Priya, a 28-year-old graphic designer in Minneapolis, started aripiprazole for bipolar II depression on a Friday and by Monday morning she could not sit through a meeting, could not lie still in bed, could not stop pacing the apartment her husband had begun watching her circle like a zoo animal. She described the feeling as having electricity running through her muscles, an unbearable need to move that no amount of movement satisfied. By Wednesday she was crying constantly and told her husband she would rather be dead than feel this way for one more hour. He drove her to the psychiatric emergency department of a downtown hospital where a sharp resident immediately recognized severe akathisia, gave her propranolol and lorazepam, called the prescribing psychiatrist, and arranged same-day follow-up. The aripiprazole was discontinued, the symptoms resolved within seventy-two hours, and Priya later said the most frightening part of the experience was how quickly a routine medication start had turned into active suicidality without anyone, including her, recognizing what was happening until she was already at the edge.

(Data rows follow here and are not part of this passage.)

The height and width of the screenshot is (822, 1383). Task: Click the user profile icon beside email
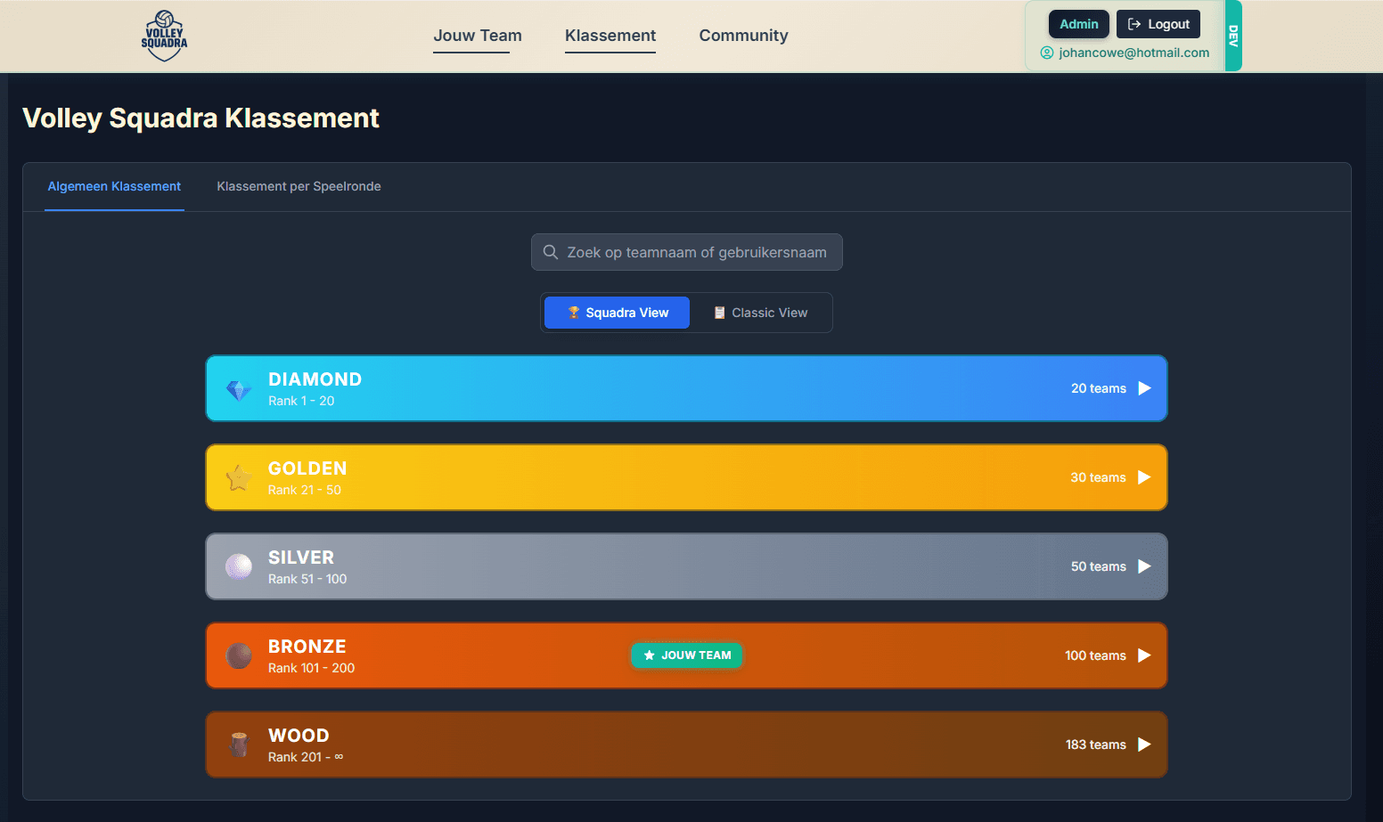coord(1047,53)
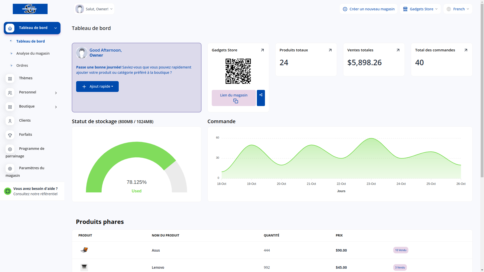
Task: Open the Salut, Owner user menu
Action: point(94,9)
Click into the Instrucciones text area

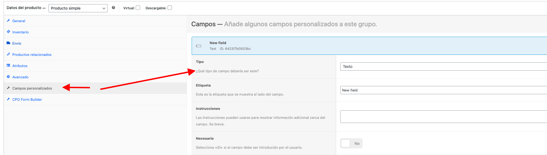click(443, 117)
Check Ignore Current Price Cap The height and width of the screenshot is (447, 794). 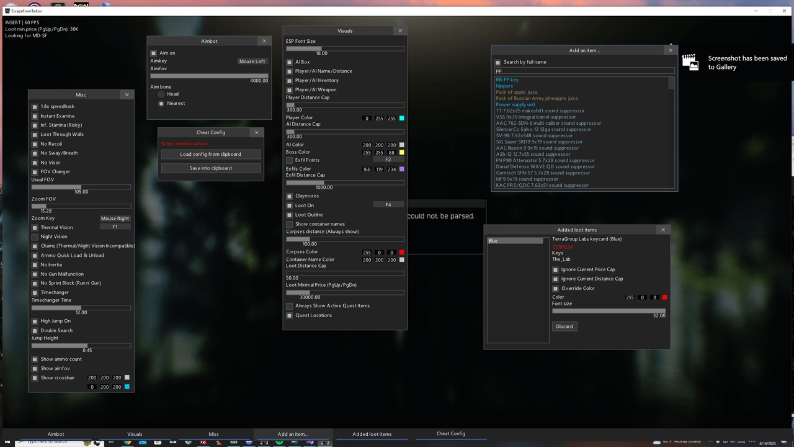pos(555,269)
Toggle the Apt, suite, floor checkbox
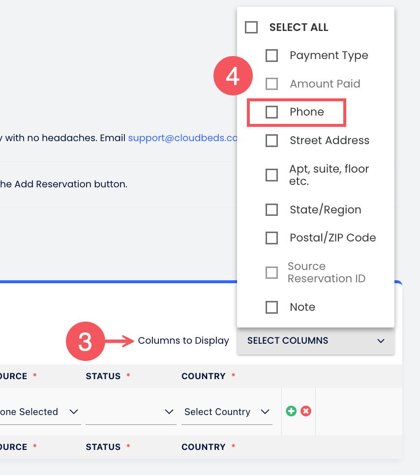This screenshot has width=420, height=475. (x=271, y=175)
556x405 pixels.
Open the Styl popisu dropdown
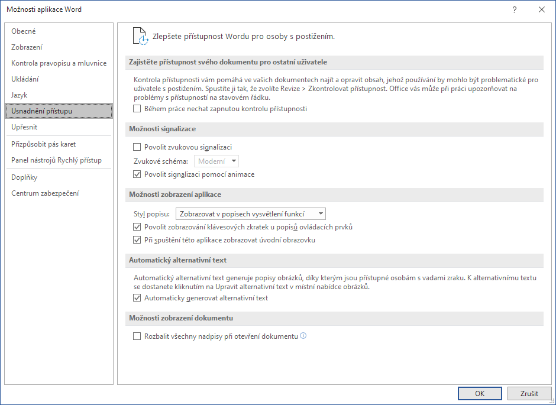(251, 214)
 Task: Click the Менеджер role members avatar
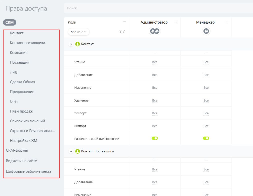coord(206,31)
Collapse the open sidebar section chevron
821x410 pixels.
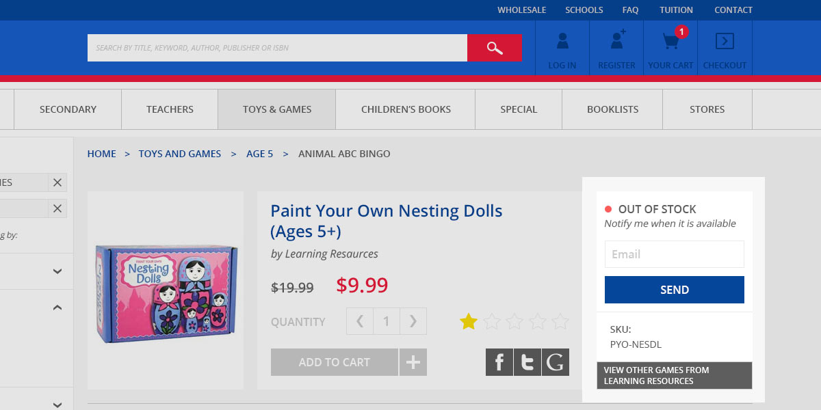(57, 308)
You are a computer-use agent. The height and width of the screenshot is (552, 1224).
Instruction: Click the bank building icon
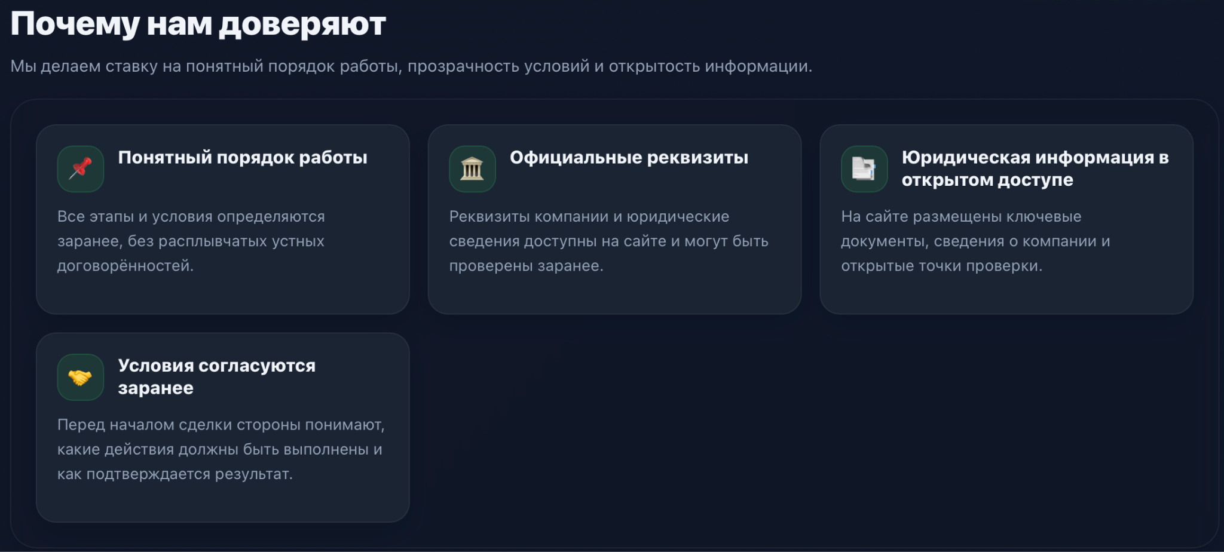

Priya’s case captures why akathisia treatment is among the most urgent clinical tasks in psychiatry, and why missing or misattributing the diagnosis carries genuine mortality risk. Akathisia is a syndrome of inner restlessness combined with observable repetitive movement, induced most often by antipsychotic medications but also by selective serotonin reuptake inhibitors, antiemetics, and certain other dopamine-modulating drugs. The word comes from Greek, meaning inability to sit, and that captures the central phenomenology. What patients describe is not anxiety, although it overlaps with anxiety, and not agitation in the ordinary sense, although it can produce agitated behavior. The peer-reviewed literature has documented links between severe akathisia and suicide attempts going back to the 1980s, and several drug labels carry specific warnings tied to this association.
Recognising akathisia: subjective restlessness plus objective movement
Akathisia has two essential components. The subjective component is an internal sense of restlessness that patients describe as a need to move, an inability to be still, electricity in the muscles, crawling sensations, or simply unbearable distress. The objective component is repetitive movement: foot tapping, leg crossing and uncrossing, rocking from foot to foot when standing, pacing, or shifting in the chair. Either component without the other does not constitute akathisia in the traditional sense, although milder presentations with predominantly subjective symptoms have been described. Onset is typically within hours to weeks of starting or increasing a causative medication, though tardive akathisia emerging months or years into therapy is also recognized. Severity ranges from a mild, manageable restlessness to the catastrophic distress Priya experienced, where patients become convinced they cannot survive another hour in their own bodies.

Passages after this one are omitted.